While urging Floridians to register to vote at supermarkets, at homeless shelters and at parks the past few months, I got all kinds of responses — from enthusiastic appreciation to angry rejection to studied but yielding skepticism. But no one I encountered was as passionate in their validation or condemnation of the work I was doing as those adult citizens of this country who have had the right to vote stripped away: America’s disenfranchised felons. No exhortation to vote was as persuasive as those delivered by felons to other passersby. “What do you mean it’s not important?” I watched a man I’d spoken to say to one who’d just blown me off. “If it wasn’t important, they wouldn’t have taken it away from me.” “Of course you have to vote,” I saw another man my age retort to his friend. “You’re voting for both of us.”
But the most compelling counterarguments were delivered by felons as well. “I can’t vote,” I often heard, “and I don’t want to anyway.” When pressed to explain, many of them echoed the woman who told me, “They’re all the same. None of them want me to vote, so why should I?”
She’s right to observe that Democrats have shown little more interest than Republicans in reforming, or even discussing, this country’s felon voting bans, which bar men and women who have served their time and returned to society from casting votes on that society’s future. In seven states, like Florida, the right to vote is denied permanently, unless one successfully navigates the opaque process of receiving clemency from the governor. Thirty-three states bar parolees or probationers from the voting booth. There are five million citizens who are barred from voting because they were convicted of felonies, a number that continues to mount as this country incarcerates its own citizens at rates unheard of in the industrialized world.
These disenfranchised voters, like the ones I met in Tampa, are disproportionately the underprivileged, disproportionately people of color, disproportionately those whose families are most threatened by government policies that reward the wealthy and punish the poor. And so the Republican stake in keeping them from the polls is clear, set forward flatly last year of the chairman of the Republican Party of Alabama: “we’re opposed to [restoration of their rights] because felons don’t tend to vote Republican.”
More disappointing is the complicity of Democrats in denying the vote from large and growing fractions — one in three or four of those I encountered in some neighborhoods — of their key constituencies. Cowed by the threat of seeming soft on crime, too many Democrats have proven themselves soft on democracy. And in so doing, they’re not only excluding potential voters, but alienating those voters’ neighbors and families, many of whom do not choose to vote on behalf of those who can’t but rather choose to abstain entirely in the face of seemingly bipartisan deafness to their communities’ concerns about policy and to the suppression of their right to change it.

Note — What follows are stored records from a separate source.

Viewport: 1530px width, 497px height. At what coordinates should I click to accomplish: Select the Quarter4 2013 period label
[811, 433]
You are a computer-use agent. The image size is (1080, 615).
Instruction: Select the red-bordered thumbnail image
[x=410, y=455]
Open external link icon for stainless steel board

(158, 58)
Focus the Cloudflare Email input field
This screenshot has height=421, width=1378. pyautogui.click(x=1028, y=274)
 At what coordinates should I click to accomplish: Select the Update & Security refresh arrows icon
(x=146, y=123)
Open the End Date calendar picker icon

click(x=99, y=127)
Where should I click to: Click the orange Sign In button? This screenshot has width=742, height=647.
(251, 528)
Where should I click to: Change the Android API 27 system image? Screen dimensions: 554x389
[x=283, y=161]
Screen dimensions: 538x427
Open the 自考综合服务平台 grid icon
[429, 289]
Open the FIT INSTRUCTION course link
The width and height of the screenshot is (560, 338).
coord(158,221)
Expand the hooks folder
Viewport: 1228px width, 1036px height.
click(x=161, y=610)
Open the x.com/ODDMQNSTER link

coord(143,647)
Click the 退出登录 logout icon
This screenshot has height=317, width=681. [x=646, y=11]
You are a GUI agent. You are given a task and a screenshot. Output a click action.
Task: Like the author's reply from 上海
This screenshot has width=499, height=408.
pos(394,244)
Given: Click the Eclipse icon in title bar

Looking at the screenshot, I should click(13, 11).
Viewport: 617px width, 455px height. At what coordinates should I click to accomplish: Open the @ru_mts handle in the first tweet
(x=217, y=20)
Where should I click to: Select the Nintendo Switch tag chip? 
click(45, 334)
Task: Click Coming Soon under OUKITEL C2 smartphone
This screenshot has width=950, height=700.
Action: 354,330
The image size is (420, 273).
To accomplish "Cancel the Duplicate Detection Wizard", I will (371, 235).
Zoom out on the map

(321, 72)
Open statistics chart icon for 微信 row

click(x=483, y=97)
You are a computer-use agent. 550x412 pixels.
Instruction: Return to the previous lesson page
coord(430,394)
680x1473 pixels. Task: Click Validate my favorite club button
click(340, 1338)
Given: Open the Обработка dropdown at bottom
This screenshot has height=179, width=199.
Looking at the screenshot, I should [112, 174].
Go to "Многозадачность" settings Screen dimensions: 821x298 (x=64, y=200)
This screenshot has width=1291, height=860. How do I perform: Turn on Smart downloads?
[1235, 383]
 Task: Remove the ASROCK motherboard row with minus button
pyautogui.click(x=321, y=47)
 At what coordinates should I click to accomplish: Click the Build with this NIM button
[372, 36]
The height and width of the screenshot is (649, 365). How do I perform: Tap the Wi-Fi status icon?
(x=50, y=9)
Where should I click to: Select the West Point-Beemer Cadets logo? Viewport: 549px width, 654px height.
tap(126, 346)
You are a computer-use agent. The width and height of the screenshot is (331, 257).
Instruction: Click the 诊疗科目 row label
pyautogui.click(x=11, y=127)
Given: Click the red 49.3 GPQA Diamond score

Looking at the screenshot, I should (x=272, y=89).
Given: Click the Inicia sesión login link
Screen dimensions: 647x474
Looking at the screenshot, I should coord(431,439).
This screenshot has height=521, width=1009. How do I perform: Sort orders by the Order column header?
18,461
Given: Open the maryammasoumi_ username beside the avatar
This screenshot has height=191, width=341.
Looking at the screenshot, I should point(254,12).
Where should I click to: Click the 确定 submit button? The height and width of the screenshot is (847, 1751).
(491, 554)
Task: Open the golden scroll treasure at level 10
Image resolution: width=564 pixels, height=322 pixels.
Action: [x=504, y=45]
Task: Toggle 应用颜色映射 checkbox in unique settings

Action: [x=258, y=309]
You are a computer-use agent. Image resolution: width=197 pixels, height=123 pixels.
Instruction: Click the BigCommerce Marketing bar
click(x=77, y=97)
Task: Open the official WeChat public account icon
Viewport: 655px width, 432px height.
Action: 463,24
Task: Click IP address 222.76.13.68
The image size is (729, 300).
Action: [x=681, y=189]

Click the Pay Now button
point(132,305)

Chief among the casualties of felon disenfranchisement is the hope for a more rational criminal justice system, as those with the most direct experience with and the clearest stake in the law are barred from reshaping it. Thus we create a self-reinforcing circle of bad policy and broken promises. We won’t achieve a sound criminal justice policy without the votes and voices of convicts. Behind much of the rhetoric leveled at felon voters as a class is a contention that their votes are invalid because their perspectives are distorted by personal experience.
Such a stance, while it appeals to our visceral fears, erodes our democratic values. These values dictate that our nation’s course is best set by all of its citizens, that a larger group of people more times than not will make better decisions for itself than any self-appointed subset. That felons bring individual experiences and interests to the voting booth does not delegitimize their participation any more than our experiences and interests disqualify ours. Rather, the systematic exclusion of a class of voters — one which overlaps with those classes already marginalized from voting — threatens the legitimacy of our democratic institutions. Whether we suspect that this class is likely to back us or our opponents, we cannot talk seriously about our commitment to democracy while barring them from the process.
The disenfranchisement of those who have served time in prison, ostensibly because criminality will make them cast worse votes, shares an ugly political pedigree with a long line of voter-cleansing tactics, from the barring of those without property — ostensibly because they’re gullible class warriors without a stake in the commonwealth — to the institution of literacy tests — ostensibly to keep out the misinformed. Each of these laws appealed to what the Ninth Circuit Court of Appeals referred to as “the purity of the ballot box.” The true purity of the ballot box, however, is advanced not by cleansing it of unpopular voters but rather by removing barriers between popular opinion and democratic results. Those who would advocate filtering that democracy’s voters into wheat and chaff aren’t pining for democracy at all. What they’re gesturing towards is oligarchy.
The disenfranchisement of felons from American politics is causing a steady decrease in the percentage of Americans eligible to vote. My experience this summer suggests that it also plays a sadly overlooked role in the increasing number of those eligible but choose not to vote. Proponents of bans on felon voting often argue that felons forfeited the right to vote by breaking faith with society. But in a society that enshrines democracy, the vote should be the last right the state denies, not the last one it continues to withhold. When those convicted, rightly or wrongly, of felonies serve their time without restoration of their rights, it is we, the enfranchised, who in countenancing their disenfranchisement are breaking faith with them and with our democracy.
Josh Eidelson is a junior in Jonathan Edwards.